=== EXERCISE INPUTS ===
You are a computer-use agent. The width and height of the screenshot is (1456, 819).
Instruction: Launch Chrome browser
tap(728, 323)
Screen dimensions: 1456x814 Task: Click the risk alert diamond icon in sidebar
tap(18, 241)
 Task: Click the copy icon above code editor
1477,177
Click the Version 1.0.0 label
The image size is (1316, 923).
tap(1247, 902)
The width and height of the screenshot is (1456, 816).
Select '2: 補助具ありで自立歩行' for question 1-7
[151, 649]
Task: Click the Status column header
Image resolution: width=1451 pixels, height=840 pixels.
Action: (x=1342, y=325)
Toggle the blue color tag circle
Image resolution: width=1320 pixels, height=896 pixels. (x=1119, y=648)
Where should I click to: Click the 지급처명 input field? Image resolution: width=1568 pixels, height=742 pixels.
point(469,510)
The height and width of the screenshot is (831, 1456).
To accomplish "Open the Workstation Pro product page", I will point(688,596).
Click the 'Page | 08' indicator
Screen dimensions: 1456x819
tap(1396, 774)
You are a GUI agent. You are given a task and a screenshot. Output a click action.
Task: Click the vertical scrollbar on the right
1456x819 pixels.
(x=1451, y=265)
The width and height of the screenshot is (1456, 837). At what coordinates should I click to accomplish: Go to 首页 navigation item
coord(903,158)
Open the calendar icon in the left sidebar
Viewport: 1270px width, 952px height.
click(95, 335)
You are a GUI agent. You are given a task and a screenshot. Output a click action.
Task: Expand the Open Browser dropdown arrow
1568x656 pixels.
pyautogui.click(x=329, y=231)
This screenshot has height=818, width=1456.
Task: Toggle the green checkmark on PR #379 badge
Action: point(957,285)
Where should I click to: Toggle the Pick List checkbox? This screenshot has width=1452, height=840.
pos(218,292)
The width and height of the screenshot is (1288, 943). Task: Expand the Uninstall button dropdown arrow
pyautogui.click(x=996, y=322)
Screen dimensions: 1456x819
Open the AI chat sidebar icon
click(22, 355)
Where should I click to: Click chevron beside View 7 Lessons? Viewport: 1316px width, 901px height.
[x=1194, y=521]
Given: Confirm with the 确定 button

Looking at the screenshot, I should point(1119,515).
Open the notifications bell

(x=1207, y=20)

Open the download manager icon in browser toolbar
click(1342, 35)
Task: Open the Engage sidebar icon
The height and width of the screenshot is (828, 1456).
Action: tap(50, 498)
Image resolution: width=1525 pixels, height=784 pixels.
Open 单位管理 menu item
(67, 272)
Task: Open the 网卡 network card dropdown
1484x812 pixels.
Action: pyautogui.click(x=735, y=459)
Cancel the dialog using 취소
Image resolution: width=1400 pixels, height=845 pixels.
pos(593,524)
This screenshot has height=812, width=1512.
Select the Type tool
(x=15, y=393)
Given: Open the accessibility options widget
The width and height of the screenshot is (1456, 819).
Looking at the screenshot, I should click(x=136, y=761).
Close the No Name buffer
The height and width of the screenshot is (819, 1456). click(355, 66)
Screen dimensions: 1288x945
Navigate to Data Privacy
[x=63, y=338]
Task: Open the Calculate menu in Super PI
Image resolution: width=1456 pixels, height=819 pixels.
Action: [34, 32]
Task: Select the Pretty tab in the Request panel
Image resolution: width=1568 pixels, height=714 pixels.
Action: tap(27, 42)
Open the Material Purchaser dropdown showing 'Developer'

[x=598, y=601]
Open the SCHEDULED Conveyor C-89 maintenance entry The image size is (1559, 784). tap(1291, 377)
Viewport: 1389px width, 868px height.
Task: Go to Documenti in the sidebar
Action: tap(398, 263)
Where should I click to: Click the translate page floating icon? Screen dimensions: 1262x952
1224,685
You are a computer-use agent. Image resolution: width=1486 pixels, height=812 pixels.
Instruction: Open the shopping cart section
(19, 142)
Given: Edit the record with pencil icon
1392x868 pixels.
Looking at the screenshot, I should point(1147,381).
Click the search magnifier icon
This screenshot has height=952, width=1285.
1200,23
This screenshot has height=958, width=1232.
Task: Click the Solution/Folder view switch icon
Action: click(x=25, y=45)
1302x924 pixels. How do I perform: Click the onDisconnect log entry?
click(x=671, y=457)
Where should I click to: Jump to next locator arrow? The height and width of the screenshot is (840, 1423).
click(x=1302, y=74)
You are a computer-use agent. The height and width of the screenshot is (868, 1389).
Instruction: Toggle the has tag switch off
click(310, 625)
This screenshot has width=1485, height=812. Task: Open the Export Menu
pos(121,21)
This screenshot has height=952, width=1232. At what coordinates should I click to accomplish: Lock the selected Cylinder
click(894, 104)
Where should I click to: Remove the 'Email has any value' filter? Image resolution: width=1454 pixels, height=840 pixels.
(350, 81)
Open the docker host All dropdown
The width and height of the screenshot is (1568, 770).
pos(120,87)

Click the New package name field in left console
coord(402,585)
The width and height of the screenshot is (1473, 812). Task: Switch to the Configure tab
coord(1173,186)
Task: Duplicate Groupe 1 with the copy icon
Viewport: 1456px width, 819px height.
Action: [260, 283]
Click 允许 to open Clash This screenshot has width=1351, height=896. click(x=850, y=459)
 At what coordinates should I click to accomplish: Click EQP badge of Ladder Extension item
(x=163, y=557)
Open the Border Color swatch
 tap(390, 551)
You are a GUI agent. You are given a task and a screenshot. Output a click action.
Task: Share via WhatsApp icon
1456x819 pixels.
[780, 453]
===
Repeat, exactly as they stand above, the lines from the line with "You are a computer-use agent. Image" to the line with "Given: Edit the record with pencil icon", both lines included.

You are a computer-use agent. Image resolution: width=1486 pixels, height=812 pixels.
Instruction: Open the shopping cart section
(19, 142)
Given: Edit the record with pencil icon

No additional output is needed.